Records from a dataset
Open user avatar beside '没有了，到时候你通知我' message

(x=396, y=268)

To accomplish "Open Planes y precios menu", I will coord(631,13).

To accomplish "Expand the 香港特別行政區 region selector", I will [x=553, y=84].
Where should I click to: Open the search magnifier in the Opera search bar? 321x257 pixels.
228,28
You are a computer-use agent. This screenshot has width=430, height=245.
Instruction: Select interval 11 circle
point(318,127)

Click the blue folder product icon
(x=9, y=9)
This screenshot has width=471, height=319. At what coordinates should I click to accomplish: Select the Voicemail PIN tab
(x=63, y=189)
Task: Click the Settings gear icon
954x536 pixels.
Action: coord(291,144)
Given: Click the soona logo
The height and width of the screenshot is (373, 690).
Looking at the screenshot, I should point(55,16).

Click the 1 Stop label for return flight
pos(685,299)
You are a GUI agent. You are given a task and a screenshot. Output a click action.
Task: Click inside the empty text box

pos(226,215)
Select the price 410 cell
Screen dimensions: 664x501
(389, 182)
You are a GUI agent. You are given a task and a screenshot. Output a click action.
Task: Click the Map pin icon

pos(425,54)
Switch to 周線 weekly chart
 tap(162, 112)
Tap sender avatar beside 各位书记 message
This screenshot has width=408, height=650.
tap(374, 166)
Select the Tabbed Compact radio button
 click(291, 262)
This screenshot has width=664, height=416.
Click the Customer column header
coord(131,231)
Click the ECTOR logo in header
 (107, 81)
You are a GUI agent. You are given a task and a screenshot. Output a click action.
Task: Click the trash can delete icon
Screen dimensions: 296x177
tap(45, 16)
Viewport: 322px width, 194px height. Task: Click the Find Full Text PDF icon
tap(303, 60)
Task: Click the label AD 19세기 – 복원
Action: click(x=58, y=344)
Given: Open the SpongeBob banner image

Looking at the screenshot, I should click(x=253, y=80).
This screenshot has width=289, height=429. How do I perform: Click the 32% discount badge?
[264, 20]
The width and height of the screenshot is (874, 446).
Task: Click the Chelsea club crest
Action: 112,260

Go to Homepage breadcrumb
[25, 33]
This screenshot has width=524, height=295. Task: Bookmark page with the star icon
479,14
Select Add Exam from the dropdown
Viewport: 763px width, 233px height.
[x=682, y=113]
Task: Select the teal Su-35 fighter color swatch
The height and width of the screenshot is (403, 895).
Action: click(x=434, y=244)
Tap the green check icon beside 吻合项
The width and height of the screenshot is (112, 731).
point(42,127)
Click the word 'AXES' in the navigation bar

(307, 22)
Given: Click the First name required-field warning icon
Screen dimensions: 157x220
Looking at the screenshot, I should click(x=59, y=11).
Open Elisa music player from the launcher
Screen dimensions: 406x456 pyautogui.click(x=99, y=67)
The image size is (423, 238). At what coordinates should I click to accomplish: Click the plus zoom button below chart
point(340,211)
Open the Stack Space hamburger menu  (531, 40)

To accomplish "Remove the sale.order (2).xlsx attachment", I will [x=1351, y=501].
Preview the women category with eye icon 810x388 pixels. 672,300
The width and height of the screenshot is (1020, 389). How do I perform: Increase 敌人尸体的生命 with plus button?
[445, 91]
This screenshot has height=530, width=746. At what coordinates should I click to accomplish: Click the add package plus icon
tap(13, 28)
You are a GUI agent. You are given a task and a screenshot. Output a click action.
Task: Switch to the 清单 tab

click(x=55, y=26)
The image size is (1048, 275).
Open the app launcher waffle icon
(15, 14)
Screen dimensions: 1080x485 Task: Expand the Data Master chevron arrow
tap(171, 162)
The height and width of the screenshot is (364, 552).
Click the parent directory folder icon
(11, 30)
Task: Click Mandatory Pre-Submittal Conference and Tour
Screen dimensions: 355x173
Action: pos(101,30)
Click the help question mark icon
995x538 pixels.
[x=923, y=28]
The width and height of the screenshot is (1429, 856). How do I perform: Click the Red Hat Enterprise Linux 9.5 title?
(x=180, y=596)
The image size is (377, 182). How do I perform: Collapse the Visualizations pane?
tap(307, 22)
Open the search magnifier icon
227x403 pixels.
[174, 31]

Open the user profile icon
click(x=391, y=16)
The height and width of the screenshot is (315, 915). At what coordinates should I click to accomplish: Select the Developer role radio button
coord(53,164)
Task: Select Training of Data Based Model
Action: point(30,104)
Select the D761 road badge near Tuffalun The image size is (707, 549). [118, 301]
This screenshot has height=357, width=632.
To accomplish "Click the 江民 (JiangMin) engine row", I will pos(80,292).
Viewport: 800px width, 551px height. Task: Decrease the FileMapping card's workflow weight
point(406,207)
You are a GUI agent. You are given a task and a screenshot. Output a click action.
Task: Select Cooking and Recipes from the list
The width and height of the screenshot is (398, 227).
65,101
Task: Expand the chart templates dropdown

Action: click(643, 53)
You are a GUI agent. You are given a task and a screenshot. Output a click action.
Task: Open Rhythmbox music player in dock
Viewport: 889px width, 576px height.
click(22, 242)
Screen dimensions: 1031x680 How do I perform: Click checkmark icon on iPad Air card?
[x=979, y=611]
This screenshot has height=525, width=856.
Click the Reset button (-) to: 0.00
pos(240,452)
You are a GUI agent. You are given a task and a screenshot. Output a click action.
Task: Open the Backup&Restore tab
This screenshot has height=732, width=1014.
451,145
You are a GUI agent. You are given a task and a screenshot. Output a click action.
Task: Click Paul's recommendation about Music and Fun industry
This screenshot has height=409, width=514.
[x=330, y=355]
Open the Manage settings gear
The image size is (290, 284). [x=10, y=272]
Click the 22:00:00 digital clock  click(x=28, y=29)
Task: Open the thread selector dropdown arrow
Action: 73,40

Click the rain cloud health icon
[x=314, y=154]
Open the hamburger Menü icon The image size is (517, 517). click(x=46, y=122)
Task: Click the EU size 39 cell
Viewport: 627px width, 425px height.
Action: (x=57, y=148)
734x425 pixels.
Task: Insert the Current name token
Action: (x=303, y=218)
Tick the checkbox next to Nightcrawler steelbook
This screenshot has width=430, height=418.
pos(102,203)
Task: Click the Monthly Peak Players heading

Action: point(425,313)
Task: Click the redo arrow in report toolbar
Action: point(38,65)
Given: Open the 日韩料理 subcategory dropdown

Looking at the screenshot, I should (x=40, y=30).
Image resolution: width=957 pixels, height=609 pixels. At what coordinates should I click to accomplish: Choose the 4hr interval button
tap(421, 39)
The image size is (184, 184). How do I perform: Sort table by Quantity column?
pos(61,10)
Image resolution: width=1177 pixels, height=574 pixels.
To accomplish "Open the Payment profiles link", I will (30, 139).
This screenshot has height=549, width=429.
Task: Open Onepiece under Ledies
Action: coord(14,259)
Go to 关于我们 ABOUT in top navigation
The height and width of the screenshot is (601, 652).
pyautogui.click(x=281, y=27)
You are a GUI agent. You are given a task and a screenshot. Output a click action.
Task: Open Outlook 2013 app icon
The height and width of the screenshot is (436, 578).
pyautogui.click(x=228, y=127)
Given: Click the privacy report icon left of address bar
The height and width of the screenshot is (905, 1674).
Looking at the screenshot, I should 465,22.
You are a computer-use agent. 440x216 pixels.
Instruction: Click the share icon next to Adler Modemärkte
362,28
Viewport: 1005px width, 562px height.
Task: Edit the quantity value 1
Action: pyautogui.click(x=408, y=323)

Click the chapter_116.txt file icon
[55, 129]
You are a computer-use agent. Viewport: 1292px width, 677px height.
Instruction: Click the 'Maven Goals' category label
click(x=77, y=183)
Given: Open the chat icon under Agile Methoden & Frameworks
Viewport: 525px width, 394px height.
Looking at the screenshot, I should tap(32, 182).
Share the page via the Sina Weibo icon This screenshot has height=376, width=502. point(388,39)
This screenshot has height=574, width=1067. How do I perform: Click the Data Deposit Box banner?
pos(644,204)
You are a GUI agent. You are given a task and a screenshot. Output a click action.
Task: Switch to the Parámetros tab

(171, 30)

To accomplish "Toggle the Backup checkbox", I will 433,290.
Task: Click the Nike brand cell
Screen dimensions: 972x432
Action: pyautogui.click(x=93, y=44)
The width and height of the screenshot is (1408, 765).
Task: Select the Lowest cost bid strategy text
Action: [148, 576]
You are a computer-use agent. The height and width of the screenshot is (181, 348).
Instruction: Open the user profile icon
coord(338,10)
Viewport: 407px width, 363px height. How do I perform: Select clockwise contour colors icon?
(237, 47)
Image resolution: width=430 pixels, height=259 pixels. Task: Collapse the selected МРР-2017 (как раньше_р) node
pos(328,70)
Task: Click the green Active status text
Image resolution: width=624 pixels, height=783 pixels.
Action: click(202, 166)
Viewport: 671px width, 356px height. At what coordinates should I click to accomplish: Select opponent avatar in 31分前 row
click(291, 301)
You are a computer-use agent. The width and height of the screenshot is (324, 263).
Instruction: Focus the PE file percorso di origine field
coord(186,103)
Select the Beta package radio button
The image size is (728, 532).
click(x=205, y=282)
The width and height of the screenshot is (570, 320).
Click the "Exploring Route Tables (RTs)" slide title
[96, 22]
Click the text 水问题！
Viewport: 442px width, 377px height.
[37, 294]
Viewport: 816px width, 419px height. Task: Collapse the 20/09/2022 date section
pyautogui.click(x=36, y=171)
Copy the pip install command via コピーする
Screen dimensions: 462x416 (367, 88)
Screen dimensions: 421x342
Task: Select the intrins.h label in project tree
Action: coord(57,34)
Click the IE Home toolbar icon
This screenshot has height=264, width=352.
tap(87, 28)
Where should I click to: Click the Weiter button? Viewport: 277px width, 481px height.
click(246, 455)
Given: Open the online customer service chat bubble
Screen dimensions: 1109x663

**What is expected**
Wherever a line of the data above contains "green", copy that line.

**Worked solution**
Tap the green check icon beside 吻合项
Task: Click the green Active status text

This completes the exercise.